-- START OF Passage provided --

Guest

Cisco IOS Firewall

ZBFW High Availability Configuration and Troubleshooting TechNote

Document ID: 115956

Updated: Nov 05, 2013

Contributed by Adam Makovecz, Rama Darbha, and Jay Johnston, Cisco TAC Engineers.

   Print

Introduction

This guide provides the basic configuration for Zone Firewall High Availability (HA) for an active/standby setup, as well as troubleshooting commands, and common issues seen with the feature.

Cisco IOS® Zone-Based Firewall (ZBFW) supports HA so that two Cisco IOS routers can be configured in an active/standby or active/active setup. This allows redundancy in order to prevent a single point of failure.

Prerequisites

Requirements

You must have a release later than Cisco IOS Software Release15.2(3)T.

Components Used

This document is not restricted to specific software and hardware versions.

The information in this document was created from the devices in a specific lab environment. All of the devices used in this document started with a cleared (default) configuration. If your network is live, make sure that you understand the potential impact of any command.

Conventions

Refer to Cisco Technical Tips Conventions for more information on document conventions.

Configure

This diagram shows the topology used in the configuration examples.

In the configuration shown in Example 1, ZBFW is configured in order to inspect TCP, UDP, and Internet Control Message Protocol (ICMP) traffic from inside to outside. The configuration shown in bold sets up the HA feature. In Cisco IOS routers, HA is configured via the redundancy subconfig command. In order to configure redundancy, the first step is to enable redundancy in the global inspection parameter map.

After you enable redundancy, enter the application redundancy subconfig, and select the interfaces that are used for control and data. The control interface is used in order to exchange information about the state of each router. The data interface is used in order to exchange information about the connections that should be replicated.

In Example 2, the priority command is also set to make Router 1 the active unit in the pair if both Router 1 and Router 2 are operational. The preempt command (also discussed further in this document) is used in order to ensure that failure occurs once the priority changes.

-- END OF Passage provided --
-- START OF Listed entries --

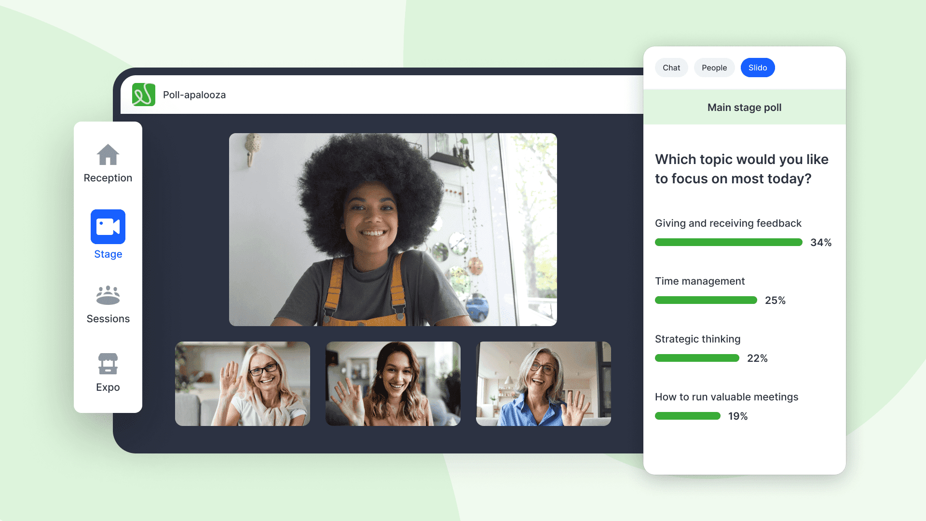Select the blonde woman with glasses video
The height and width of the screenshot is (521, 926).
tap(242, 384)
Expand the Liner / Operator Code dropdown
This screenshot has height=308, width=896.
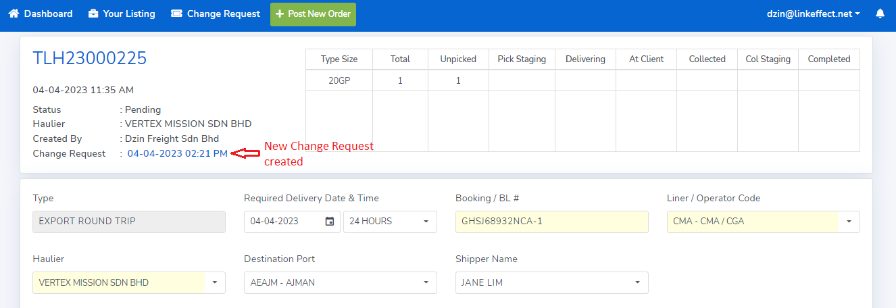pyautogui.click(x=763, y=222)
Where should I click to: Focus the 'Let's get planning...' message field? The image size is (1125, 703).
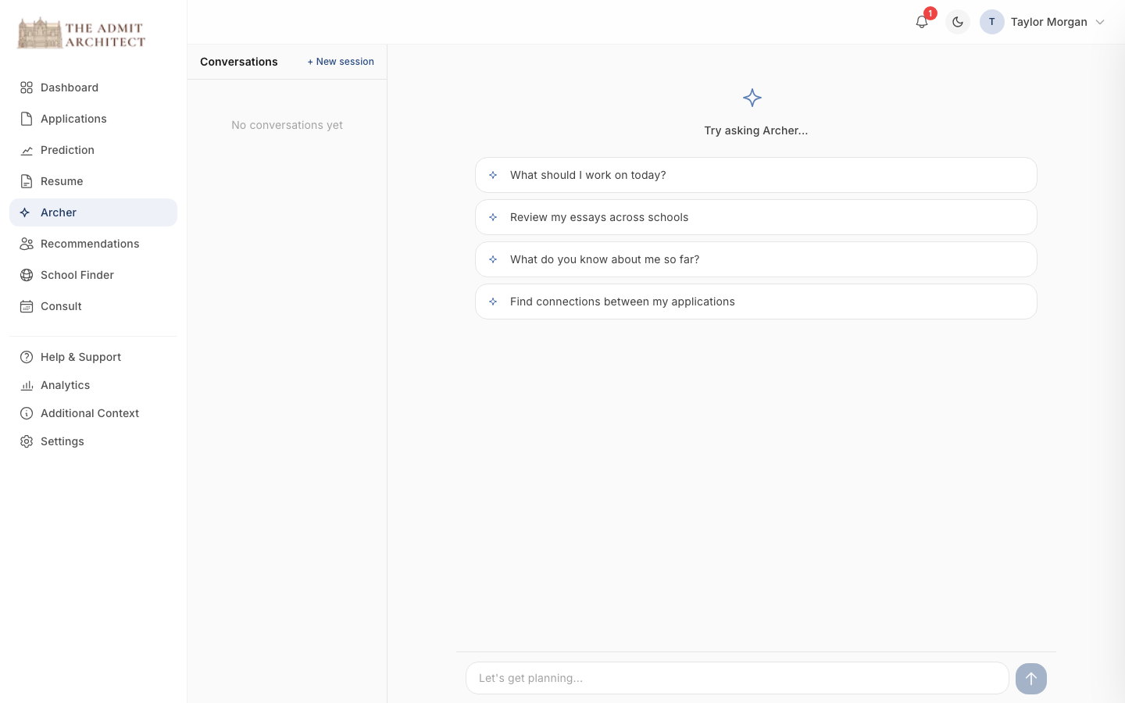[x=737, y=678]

-- END OF Listed entries --

▶ **What you will do**:
1: According to the ZBFW high availability tech note, what is the data interface used for?
2: Write out the part of the ZBFW high availability tech note between "ZBFW High Availability" and "with the feature.", inclusive.

▶ **Exercise responses**:
1: It is used to exchange information about the connections that should be replicated.

2:
ZBFW High Availability Configuration and Troubleshooting TechNote

Document ID: 115956

Updated: Nov 05, 2013

Contributed by Adam Makovecz, Rama Darbha, and Jay Johnston, Cisco TAC Engineers.

   Print

Introduction

This guide provides the basic configuration for Zone Firewall High Availability (HA) for an active/standby setup, as well as troubleshooting commands, and common issues seen with the feature.